All of the records below need to be written out exactly, but without the pictures.

RECORDS PROVIDED:

☆ ☆ ☆ ☆ ☆

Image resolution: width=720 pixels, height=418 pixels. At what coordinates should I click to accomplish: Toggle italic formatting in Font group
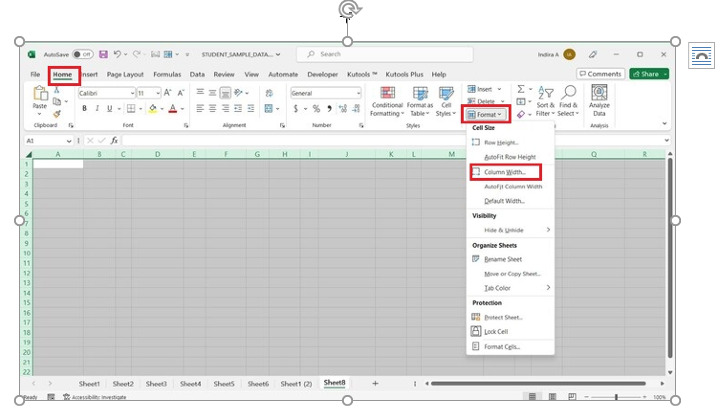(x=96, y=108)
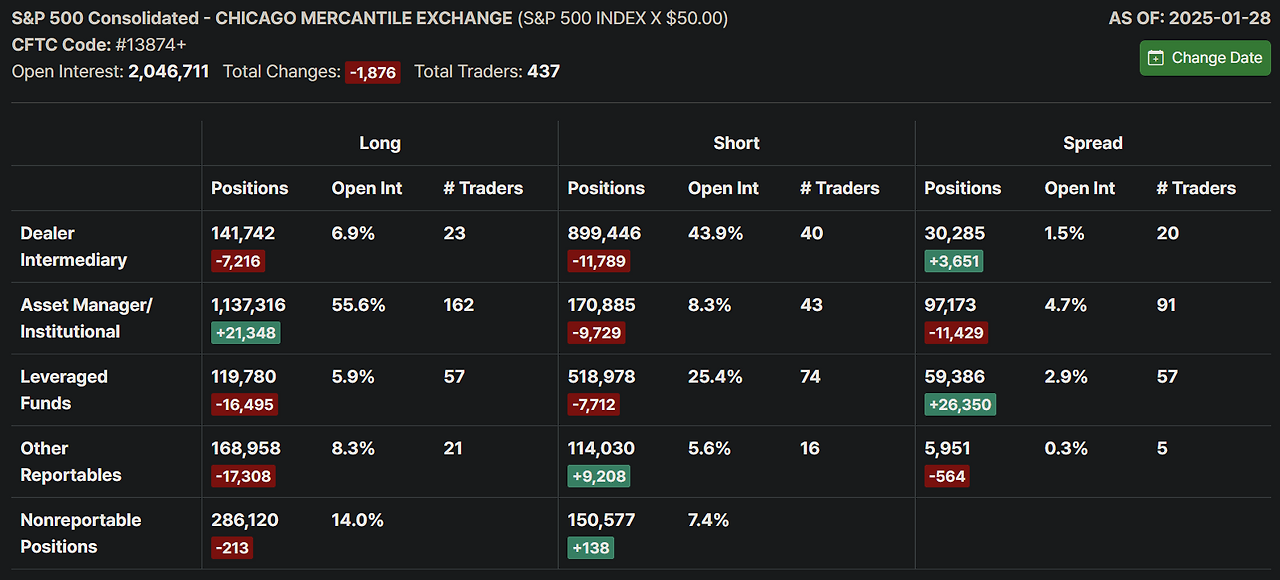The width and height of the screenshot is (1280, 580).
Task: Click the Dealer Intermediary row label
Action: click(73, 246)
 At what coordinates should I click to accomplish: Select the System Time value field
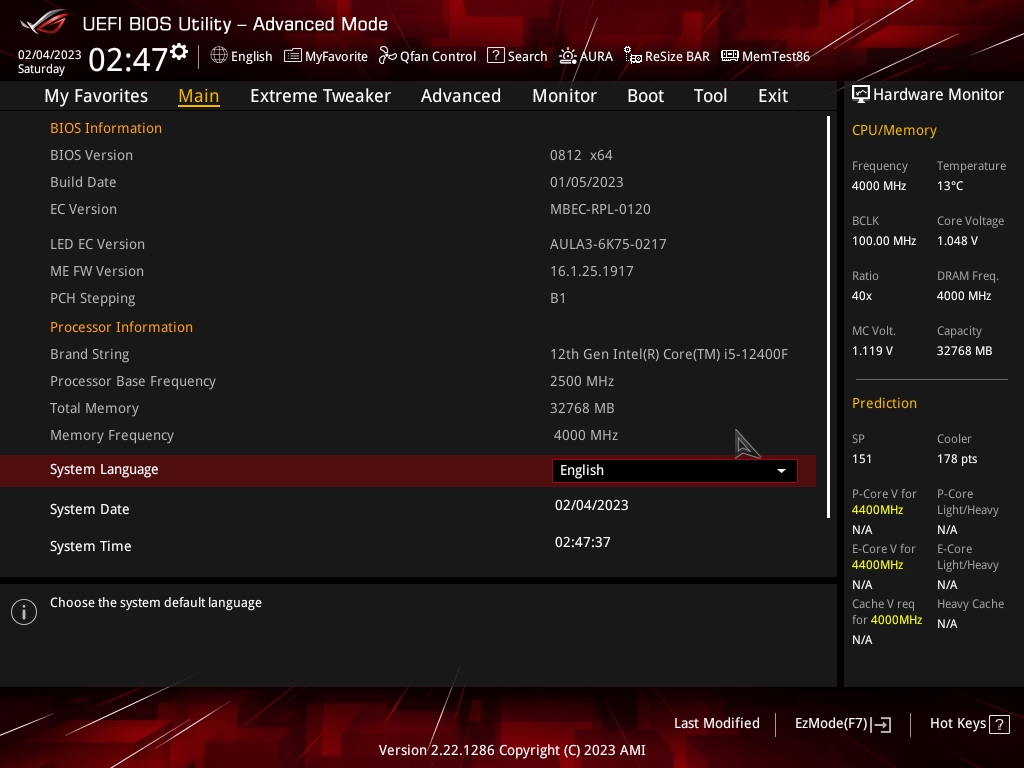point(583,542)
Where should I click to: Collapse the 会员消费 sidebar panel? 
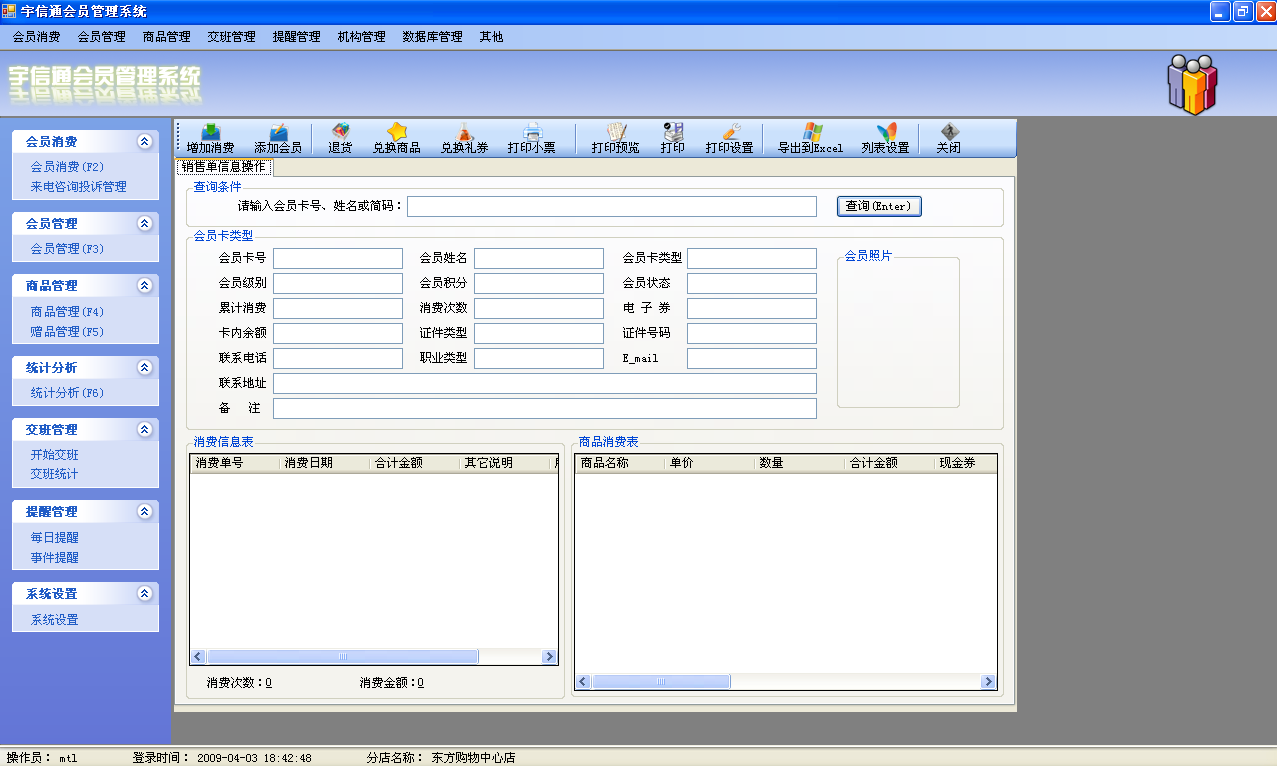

☆ ☆ ☆ ☆ ☆

SOLUTION BELOW:
Image resolution: width=720 pixels, height=418 pixels. At what coordinates should I click to accomplish: Toggle italic formatting in Font group
(x=96, y=108)
The width and height of the screenshot is (1280, 580).
Task: Click the Dealer Intermediary row label
Action: click(73, 246)
 At what coordinates should I click to accomplish: Select the System Time value field
point(583,542)
Where should I click to: Collapse the 会员消费 sidebar panel? 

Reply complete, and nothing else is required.